● READING TEXT:
* * * * * * * * *
IN THE COURT OF APPEAL OF THE STATE OF CALIFORNIA THIRD APPELLATE DISTRICT (San Joaquin)
October 12, 2011
IN RE L.L. ET AL., PERSONS COMING UNDER THE JUVENILE COURT LAW. SAN JOAQUIN COUNTY HUMAN SERVICES AGENCY, PLAINTIFF AND APPELLANT,
C.B., DEFENDANT AND RESPONDENT.
(Super. Ct. Nos. J05298 & J05333)
The opinion of the court was delivered by: Duarte , J.
In re L.L.
NOT TO BE PUBLISHED
California Rules of Court, rule 8.1115(a), prohibits courts and parties from citing or relying on opinions not certified for publication or ordered published, except as specified by rule 8.1115(b). This opinion has not been certified for publication or ordered published for purposes of rule 8.1115.
San Joaquin County Human Services Agency (the Agency) appeals from the juvenile court's order granting reunification services to incarcerated mother. The Agency contends the order is an abuse of discretion because mother was not scheduled to be released from prison until after 18 months from the time her children entered protective custody, which is the limitation period for reunification services, and no facts were present to legally justify extending services beyond that limit.
We requested and received supplemental briefing from both parties, asking whether subsequent events had mooted or affected the issues raised on appeal. The parties disagreed as to the correct answer to our question, but made no requests for judicial notice to support their competing factual contentions.
In the absence of any additional evidence, we reach the merits as originally briefed. We shall reverse.
* * * * * * * * *
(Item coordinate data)
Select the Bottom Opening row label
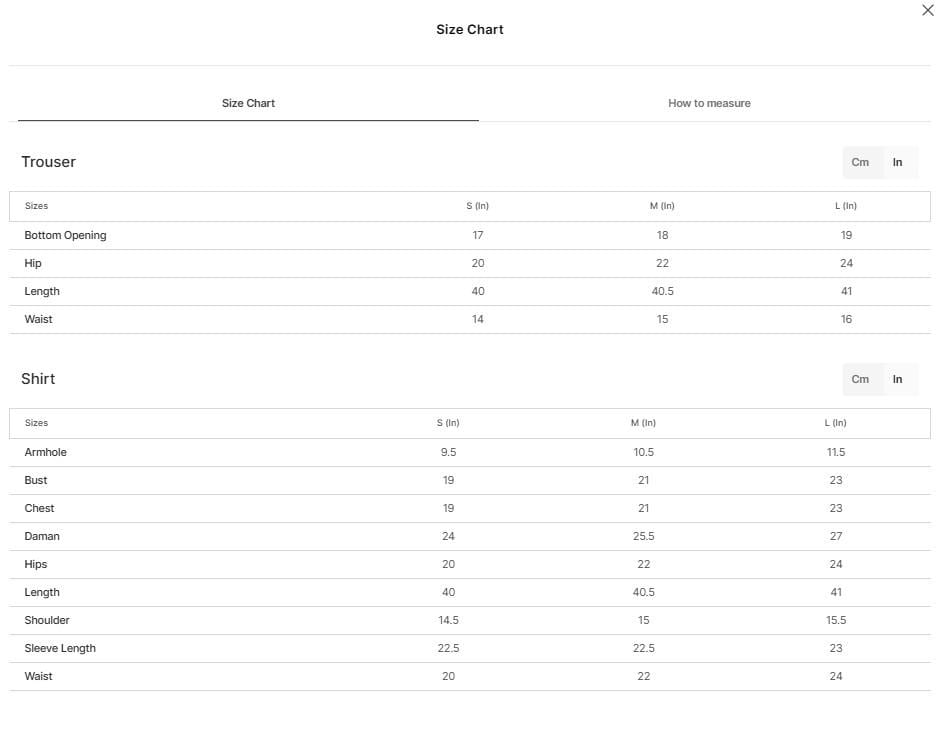This screenshot has height=748, width=936. pyautogui.click(x=66, y=235)
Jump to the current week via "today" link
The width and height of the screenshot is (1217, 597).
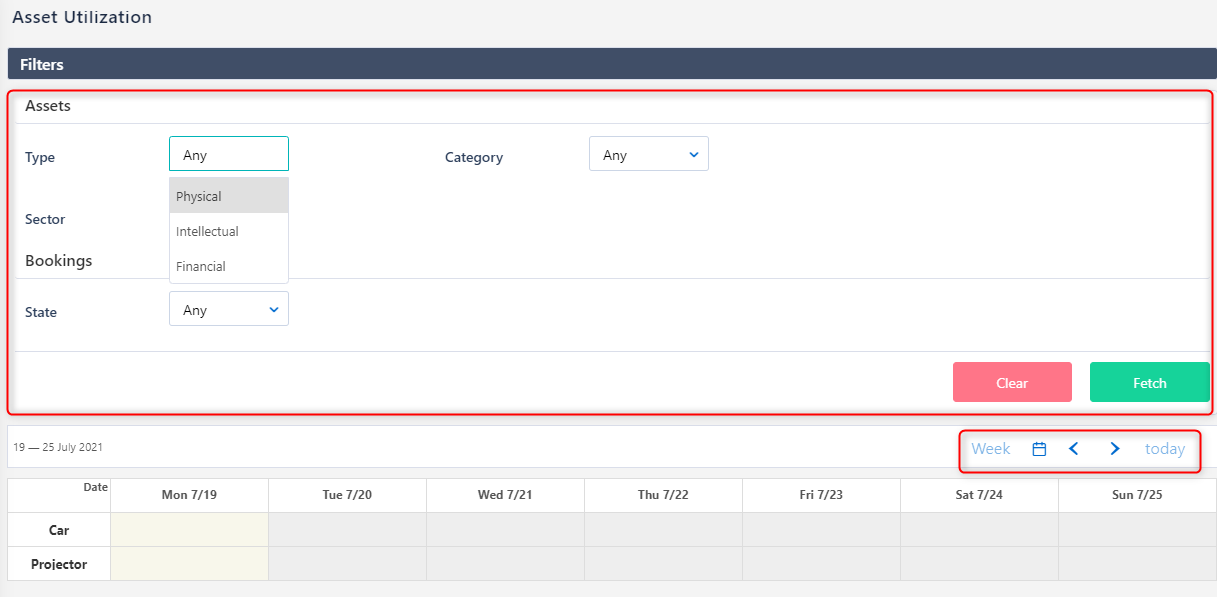[x=1164, y=449]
* * * * * * * * *
● EXERCISE SET:
A: According to the court opinion, why does the Agency say the juvenile court abused its discretion in granting reunification services to the mother?
B: In the item coordinate data, rewrite the rows starting with the one containing "Jump to the" and going on through the end of the rows. Change "screenshot" to "image", keep everything else the same, and leave out the pictures.

● ANSWER LIST:
A: The mother was not scheduled to leave prison until after 18 months from when her children entered protective custody. That period is the limit for reunification services, and the Agency says no facts were present that would legally justify extending services beyond it.

B:
Jump to the current week via "today" link
The width and height of the image is (1217, 597).
[x=1164, y=449]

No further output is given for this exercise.